I've just made a bed that is easily mistaken for a workbench (wonder what will happen to it when its no longer required :wink: ), its nearly 7' long with about 4 1/2' gap between the legs (legs are 5 1/2"x3 1/2" approx) and with a 11" deep apron - no top obviously (its a bed! honest..). If I put a 3 1/2" thick top on it and attached it to the apron properly I would imagine it would only 'bounce' if I was morticing with a very large club or sledge hammer.

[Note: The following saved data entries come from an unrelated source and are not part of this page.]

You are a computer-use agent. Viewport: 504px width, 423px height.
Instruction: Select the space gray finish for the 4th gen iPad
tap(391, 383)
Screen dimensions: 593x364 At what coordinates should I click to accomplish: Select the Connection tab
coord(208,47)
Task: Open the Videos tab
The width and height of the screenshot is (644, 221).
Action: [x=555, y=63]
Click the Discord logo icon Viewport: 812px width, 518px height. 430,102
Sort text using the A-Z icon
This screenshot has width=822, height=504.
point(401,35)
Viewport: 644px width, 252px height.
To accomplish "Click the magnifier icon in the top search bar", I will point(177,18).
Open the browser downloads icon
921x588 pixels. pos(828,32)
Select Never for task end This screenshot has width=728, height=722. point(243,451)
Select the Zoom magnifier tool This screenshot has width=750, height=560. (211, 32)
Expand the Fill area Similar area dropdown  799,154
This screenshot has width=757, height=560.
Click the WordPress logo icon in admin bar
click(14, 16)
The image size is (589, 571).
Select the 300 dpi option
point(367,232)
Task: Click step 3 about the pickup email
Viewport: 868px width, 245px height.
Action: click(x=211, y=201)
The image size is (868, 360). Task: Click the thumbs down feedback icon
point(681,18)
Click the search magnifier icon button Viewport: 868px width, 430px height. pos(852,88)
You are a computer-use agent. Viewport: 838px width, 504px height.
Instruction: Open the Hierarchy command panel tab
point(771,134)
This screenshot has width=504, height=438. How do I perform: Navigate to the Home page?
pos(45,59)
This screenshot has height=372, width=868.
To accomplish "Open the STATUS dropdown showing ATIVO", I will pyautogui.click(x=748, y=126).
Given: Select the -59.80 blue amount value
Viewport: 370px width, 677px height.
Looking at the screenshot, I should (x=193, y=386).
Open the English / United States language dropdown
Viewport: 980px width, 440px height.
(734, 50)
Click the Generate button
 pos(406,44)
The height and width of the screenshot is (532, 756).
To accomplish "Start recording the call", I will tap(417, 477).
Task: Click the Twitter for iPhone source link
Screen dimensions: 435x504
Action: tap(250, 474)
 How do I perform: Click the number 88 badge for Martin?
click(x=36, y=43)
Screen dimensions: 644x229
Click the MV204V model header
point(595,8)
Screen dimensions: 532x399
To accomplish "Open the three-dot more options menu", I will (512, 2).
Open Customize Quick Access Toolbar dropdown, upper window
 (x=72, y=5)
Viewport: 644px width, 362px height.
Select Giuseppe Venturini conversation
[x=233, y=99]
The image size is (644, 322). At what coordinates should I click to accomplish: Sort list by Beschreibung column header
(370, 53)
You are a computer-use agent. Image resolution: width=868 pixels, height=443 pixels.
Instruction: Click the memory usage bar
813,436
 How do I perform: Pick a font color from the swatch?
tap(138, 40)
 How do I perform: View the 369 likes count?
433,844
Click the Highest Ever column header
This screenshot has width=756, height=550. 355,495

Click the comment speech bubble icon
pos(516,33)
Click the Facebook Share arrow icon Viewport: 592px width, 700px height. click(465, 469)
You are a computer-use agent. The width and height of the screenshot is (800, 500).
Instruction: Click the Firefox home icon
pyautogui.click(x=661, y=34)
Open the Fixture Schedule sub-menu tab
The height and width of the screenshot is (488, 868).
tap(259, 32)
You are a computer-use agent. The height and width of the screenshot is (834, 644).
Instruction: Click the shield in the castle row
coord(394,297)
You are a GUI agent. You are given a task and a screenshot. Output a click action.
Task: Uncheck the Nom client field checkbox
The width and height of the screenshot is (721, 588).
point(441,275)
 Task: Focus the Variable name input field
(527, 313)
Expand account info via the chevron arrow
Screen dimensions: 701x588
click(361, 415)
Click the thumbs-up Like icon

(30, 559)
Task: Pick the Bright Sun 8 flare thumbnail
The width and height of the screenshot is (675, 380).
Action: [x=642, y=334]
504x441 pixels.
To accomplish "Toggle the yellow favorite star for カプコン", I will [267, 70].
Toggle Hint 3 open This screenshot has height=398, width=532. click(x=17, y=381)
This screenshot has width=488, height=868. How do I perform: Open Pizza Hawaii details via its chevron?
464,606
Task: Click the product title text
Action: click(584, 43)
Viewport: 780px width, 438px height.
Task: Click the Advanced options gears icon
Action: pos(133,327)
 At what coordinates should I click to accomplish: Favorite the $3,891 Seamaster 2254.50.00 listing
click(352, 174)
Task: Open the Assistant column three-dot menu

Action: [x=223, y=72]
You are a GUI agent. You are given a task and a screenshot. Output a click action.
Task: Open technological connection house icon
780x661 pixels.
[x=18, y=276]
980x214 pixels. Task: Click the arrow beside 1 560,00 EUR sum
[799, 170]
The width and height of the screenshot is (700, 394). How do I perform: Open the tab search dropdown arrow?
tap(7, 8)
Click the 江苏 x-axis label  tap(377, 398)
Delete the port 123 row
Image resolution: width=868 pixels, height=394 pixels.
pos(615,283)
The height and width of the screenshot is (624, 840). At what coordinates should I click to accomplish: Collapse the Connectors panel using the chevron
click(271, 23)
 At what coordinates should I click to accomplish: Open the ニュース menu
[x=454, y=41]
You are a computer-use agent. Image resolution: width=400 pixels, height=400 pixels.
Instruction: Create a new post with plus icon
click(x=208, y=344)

Don't forget that once the top is attached to the apron you are forming a right angle of quite thick timber that will be very strong, admittedly the further from the front of the bench the weaker it is but who mortices big lumps of timber whilst reaching right towards the middle of the bench?

FWIW
 
It won't bounce but the closer to the legs the "deader" it is when you come to hammering (nailing, morticing, carving etc) so extra legs in the middle could be good (but not essential).

PS one good reason for not having a top layer (ply, mdf etc) is that this introduces a bit of a bounce when hammering. Solid timber best.
 
Hello Graham,

No need for extra legs, even if the top is 4 x 2 on the flat. Add some cross members if you want to reduce any potential bounce.